━━━━━ Excerpted data

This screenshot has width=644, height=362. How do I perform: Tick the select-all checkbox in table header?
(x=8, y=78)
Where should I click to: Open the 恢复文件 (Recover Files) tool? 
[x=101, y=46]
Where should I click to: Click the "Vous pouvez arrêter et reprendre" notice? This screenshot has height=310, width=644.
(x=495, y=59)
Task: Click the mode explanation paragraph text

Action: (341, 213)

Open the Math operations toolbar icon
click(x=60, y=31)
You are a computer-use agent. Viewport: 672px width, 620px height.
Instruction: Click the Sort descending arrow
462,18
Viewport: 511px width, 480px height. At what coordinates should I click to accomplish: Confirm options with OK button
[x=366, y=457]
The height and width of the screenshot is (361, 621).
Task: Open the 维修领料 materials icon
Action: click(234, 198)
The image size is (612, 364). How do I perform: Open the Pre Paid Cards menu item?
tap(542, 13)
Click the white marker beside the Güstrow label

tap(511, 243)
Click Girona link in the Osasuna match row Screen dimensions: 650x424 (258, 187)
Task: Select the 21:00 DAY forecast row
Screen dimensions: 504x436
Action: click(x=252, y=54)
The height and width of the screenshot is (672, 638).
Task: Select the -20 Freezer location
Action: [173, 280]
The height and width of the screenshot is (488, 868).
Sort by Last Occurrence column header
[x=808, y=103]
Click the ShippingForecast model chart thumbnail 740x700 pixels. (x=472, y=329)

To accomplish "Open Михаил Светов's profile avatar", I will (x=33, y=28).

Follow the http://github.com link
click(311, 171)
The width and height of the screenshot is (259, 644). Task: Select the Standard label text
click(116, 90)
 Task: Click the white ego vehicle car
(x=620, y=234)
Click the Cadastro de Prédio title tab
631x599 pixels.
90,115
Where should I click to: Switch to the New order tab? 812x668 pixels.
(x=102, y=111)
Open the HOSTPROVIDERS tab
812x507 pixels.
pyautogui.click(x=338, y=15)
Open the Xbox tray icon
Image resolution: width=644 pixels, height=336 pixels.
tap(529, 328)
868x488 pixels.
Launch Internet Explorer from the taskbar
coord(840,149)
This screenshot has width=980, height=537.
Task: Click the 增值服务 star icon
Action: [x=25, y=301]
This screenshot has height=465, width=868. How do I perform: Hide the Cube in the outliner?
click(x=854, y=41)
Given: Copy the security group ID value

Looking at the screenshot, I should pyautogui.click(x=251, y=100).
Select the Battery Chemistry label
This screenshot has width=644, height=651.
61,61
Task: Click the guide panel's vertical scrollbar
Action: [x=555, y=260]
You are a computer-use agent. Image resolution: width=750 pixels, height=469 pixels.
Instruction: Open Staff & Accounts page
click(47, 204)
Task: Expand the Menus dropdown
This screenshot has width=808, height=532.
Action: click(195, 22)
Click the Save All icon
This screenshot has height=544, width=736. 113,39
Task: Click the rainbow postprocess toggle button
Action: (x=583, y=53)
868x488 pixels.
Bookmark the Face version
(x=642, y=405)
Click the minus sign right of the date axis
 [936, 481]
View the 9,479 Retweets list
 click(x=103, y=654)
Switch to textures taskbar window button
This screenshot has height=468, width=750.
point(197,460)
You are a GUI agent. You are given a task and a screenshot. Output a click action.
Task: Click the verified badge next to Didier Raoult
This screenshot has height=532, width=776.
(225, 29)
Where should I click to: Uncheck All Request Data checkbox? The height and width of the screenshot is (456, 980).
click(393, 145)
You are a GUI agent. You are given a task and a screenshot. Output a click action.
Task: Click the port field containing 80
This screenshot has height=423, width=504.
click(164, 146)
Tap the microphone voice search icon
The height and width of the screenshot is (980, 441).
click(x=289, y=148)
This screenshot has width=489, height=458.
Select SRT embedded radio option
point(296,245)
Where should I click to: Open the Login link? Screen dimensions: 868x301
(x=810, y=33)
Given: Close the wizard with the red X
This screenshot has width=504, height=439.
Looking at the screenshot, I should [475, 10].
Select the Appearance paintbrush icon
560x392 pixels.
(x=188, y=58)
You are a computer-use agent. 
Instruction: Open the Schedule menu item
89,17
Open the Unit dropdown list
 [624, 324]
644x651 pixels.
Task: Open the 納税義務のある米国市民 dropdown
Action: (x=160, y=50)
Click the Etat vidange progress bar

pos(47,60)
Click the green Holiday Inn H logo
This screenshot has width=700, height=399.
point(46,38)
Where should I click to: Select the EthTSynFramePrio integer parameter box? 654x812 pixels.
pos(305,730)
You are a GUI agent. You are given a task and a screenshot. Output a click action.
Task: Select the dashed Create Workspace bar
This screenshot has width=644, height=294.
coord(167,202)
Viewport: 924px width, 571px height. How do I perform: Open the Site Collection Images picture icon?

━━━━━━━━━━

* _Problem_:
Every record listed above should be reproduced exactly.

* _Response below_:
This screenshot has width=644, height=362. How do I perform: Tick the select-all checkbox in table header?
(x=8, y=78)
Where should I click to: Open the 恢复文件 (Recover Files) tool? 
[x=101, y=46]
Where should I click to: Click the "Vous pouvez arrêter et reprendre" notice? This screenshot has height=310, width=644.
(x=495, y=59)
Task: Click the mode explanation paragraph text

Action: (341, 213)

Open the Math operations toolbar icon
click(x=60, y=31)
You are a computer-use agent. Viewport: 672px width, 620px height.
Instruction: Click the Sort descending arrow
462,18
Viewport: 511px width, 480px height. At what coordinates should I click to accomplish: Confirm options with OK button
[x=366, y=457]
The height and width of the screenshot is (361, 621).
Task: Open the 维修领料 materials icon
Action: click(234, 198)
The image size is (612, 364). How do I perform: Open the Pre Paid Cards menu item?
tap(542, 13)
Click the white marker beside the Güstrow label

tap(511, 243)
Click Girona link in the Osasuna match row Screen dimensions: 650x424 (258, 187)
Task: Select the 21:00 DAY forecast row
Screen dimensions: 504x436
Action: click(x=252, y=54)
The height and width of the screenshot is (672, 638).
Task: Select the -20 Freezer location
Action: [173, 280]
The height and width of the screenshot is (488, 868).
Sort by Last Occurrence column header
[x=808, y=103]
Click the ShippingForecast model chart thumbnail 740x700 pixels. (x=472, y=329)

To accomplish "Open Михаил Светов's profile avatar", I will (x=33, y=28).

Follow the http://github.com link
click(311, 171)
The width and height of the screenshot is (259, 644). Task: Select the Standard label text
click(116, 90)
 Task: Click the white ego vehicle car
(x=620, y=234)
Click the Cadastro de Prédio title tab
631x599 pixels.
90,115
Where should I click to: Switch to the New order tab? 812x668 pixels.
(x=102, y=111)
Open the HOSTPROVIDERS tab
812x507 pixels.
pyautogui.click(x=338, y=15)
Open the Xbox tray icon
Image resolution: width=644 pixels, height=336 pixels.
tap(529, 328)
868x488 pixels.
Launch Internet Explorer from the taskbar
coord(840,149)
This screenshot has width=980, height=537.
Task: Click the 增值服务 star icon
Action: [x=25, y=301]
This screenshot has height=465, width=868. How do I perform: Hide the Cube in the outliner?
click(x=854, y=41)
Given: Copy the security group ID value

Looking at the screenshot, I should pyautogui.click(x=251, y=100).
Select the Battery Chemistry label
This screenshot has width=644, height=651.
61,61
Task: Click the guide panel's vertical scrollbar
Action: [x=555, y=260]
You are a computer-use agent. Image resolution: width=750 pixels, height=469 pixels.
Instruction: Open Staff & Accounts page
click(47, 204)
Task: Expand the Menus dropdown
This screenshot has width=808, height=532.
Action: click(195, 22)
Click the Save All icon
This screenshot has height=544, width=736. 113,39
Task: Click the rainbow postprocess toggle button
Action: (x=583, y=53)
868x488 pixels.
Bookmark the Face version
(x=642, y=405)
Click the minus sign right of the date axis
 [936, 481]
View the 9,479 Retweets list
 click(x=103, y=654)
Switch to textures taskbar window button
This screenshot has height=468, width=750.
point(197,460)
You are a GUI agent. You are given a task and a screenshot. Output a click action.
Task: Click the verified badge next to Didier Raoult
This screenshot has height=532, width=776.
(225, 29)
Where should I click to: Uncheck All Request Data checkbox? The height and width of the screenshot is (456, 980).
click(393, 145)
You are a GUI agent. You are given a task and a screenshot. Output a click action.
Task: Click the port field containing 80
This screenshot has height=423, width=504.
click(164, 146)
Tap the microphone voice search icon
The height and width of the screenshot is (980, 441).
click(x=289, y=148)
This screenshot has width=489, height=458.
Select SRT embedded radio option
point(296,245)
Where should I click to: Open the Login link? Screen dimensions: 868x301
(x=810, y=33)
Given: Close the wizard with the red X
This screenshot has width=504, height=439.
Looking at the screenshot, I should [475, 10].
Select the Appearance paintbrush icon
560x392 pixels.
(x=188, y=58)
You are a computer-use agent. 
Instruction: Open the Schedule menu item
89,17
Open the Unit dropdown list
 [624, 324]
644x651 pixels.
Task: Open the 納税義務のある米国市民 dropdown
Action: (x=160, y=50)
Click the Etat vidange progress bar

pos(47,60)
Click the green Holiday Inn H logo
This screenshot has width=700, height=399.
point(46,38)
Where should I click to: Select the EthTSynFramePrio integer parameter box? 654x812 pixels.
pos(305,730)
You are a GUI agent. You are given a task and a screenshot. Output a click action.
Task: Select the dashed Create Workspace bar
This screenshot has width=644, height=294.
coord(167,202)
Viewport: 924px width, 571px height. How do I perform: Open the Site Collection Images picture icon?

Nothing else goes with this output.